Quiz 1 History of Photography Flashcards
Boulevard du Temple
Photographer: Daguerre
Date: 1838
Facts: First photograph of a human being, exposure times from 5-60 min, early milestone in photography
Self-Portrait of a Drowned Man
Photographer: Hyppolyte Bayard
Date: 1840
Facts: First known staged photograph, a satirical series of photos made because Bayard felt he didn’t get credit for his contribution to photography,
Large Speos (Temple of Ramses II)
Photographer: Felix Teynard
Date: 1851-1852
Facts: Part of his “Egypt et Nubie” book, was significant because it allowed people to see the cites of Egypt when before they could only read about it, also dispelled myths about ancient Egypt
Valley of The Shadow of Death
Photographer: Roger Fenton
Date: 1855
Facts: Taken during the Crimean War, first iconic photograph of war, it is now known that the cannon balls were added later thus making it staged
A Harvest of Death
Photographer: Timothy O’Sullivan
Date: July 4th 1863
Facts: Shows the aftermath of the Battle of Gettysburg days after battle ended, first photo of actual dead bodies from a battle and were ransacked and looted, still showed the limitations of war photography because it wasn’t safe enough to take the pictures during the battle
The Four Condemned Conspirators
Photographer: Alexander Gardner
Date: July 7th, 1865
Facts: First photo showing a public execution, the execution of the conspirators of Lincoln’s assassination, part of a sequence meant to provide a sense of retribution to a grieving public
Colorado River
Photographer: Timothy O’Sullivan
Date: 1871
Facts: Part of the Engineer Corps Geological and geographical surveys, part of Westward expansion and manifest destiny, photograph showed man’s relation to the enormity of nature.
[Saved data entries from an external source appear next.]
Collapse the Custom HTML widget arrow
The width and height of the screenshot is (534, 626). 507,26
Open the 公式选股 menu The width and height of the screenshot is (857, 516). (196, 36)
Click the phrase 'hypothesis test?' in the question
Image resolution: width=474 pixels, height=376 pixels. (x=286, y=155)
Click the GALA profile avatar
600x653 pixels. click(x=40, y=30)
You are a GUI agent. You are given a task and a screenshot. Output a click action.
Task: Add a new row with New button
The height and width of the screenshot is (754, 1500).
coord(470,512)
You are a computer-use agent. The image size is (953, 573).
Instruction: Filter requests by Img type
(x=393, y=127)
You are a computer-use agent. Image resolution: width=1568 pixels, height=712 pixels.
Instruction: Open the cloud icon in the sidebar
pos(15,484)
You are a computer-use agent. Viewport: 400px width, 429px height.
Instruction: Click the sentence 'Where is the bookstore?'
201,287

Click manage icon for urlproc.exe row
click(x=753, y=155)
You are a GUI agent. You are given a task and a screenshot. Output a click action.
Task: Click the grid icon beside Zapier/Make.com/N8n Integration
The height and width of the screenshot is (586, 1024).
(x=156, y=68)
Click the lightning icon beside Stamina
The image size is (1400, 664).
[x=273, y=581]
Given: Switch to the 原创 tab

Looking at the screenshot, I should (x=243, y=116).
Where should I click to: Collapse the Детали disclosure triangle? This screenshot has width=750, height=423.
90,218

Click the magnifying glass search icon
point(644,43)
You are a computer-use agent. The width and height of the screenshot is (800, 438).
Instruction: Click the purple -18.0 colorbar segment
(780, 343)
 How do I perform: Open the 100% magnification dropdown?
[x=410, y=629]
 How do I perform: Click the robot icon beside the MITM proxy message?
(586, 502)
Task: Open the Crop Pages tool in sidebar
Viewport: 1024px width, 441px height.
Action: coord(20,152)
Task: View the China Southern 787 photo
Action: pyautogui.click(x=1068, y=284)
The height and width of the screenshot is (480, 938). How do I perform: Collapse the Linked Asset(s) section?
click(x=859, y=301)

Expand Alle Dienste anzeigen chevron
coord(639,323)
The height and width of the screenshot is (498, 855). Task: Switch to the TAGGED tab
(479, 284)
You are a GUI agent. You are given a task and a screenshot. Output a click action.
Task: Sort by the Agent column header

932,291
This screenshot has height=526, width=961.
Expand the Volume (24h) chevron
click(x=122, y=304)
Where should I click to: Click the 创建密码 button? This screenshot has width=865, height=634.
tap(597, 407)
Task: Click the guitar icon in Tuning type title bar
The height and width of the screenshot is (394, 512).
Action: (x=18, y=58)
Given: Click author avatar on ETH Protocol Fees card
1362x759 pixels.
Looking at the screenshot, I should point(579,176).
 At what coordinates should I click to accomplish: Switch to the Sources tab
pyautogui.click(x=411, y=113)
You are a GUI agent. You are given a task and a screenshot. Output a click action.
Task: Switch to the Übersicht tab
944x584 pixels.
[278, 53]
A self portrait that shows O’Sullivan and the boat he used as a darkroom.
Fading Away
Photographer: Henry Peach Robinson
Date: 1858
Facts: a composite printing showing the sky and foreground both visible, depicts a staged scene of a family’s final moments with daughter succumbing to illness, part of a dramatized series of photographs that caused controversy for it being too real (subject matter) and too fake (compositing and staged nature)
The Steerage
Photographer: Alfred Stieglitz
Year: 1907
Facts: Image was taken by Stieglitz while on a boat to Europe and depicts lower class passengers on the boat, an element of romanticism of lower class and immigrants while also showing them in a commentary of class and rejection from Ellis Island, a shift from pictorialism to modernism
Blessed Art Thou Among Women
Photographer: Gertrude Kasebier
Year: 1899
Facts: Depicts the idealized lives of women, evoked emotions about motherhood, showed her knowledge of what to leave out of photographs in order to draw the viewers attention in to the important subject matter
Rodin - Le Penseur
Photographer: Edward Steichen
Year: 1902
Facts: Merges together statements of photography, sculpture, and art. A pictorialist portrait of the artist Rodin. Used the artist and the artist’s work as photographic and atmospheric elements
Blind Woman
Photographer: Paul Strand
Year: 1916
Facts: Part of a series of candid street portraits, taken with a Garflex Camera, showed brutally direct humanism merged with simplified forms of modernism
Bricklayer
Photographer: August Sander
Year: 1928
Facts: depicts the faces of then-modern Germany and people from different social classes. Part of “People of the 20th Century”, objectively captured the appearances of people from different classes and races without judgement.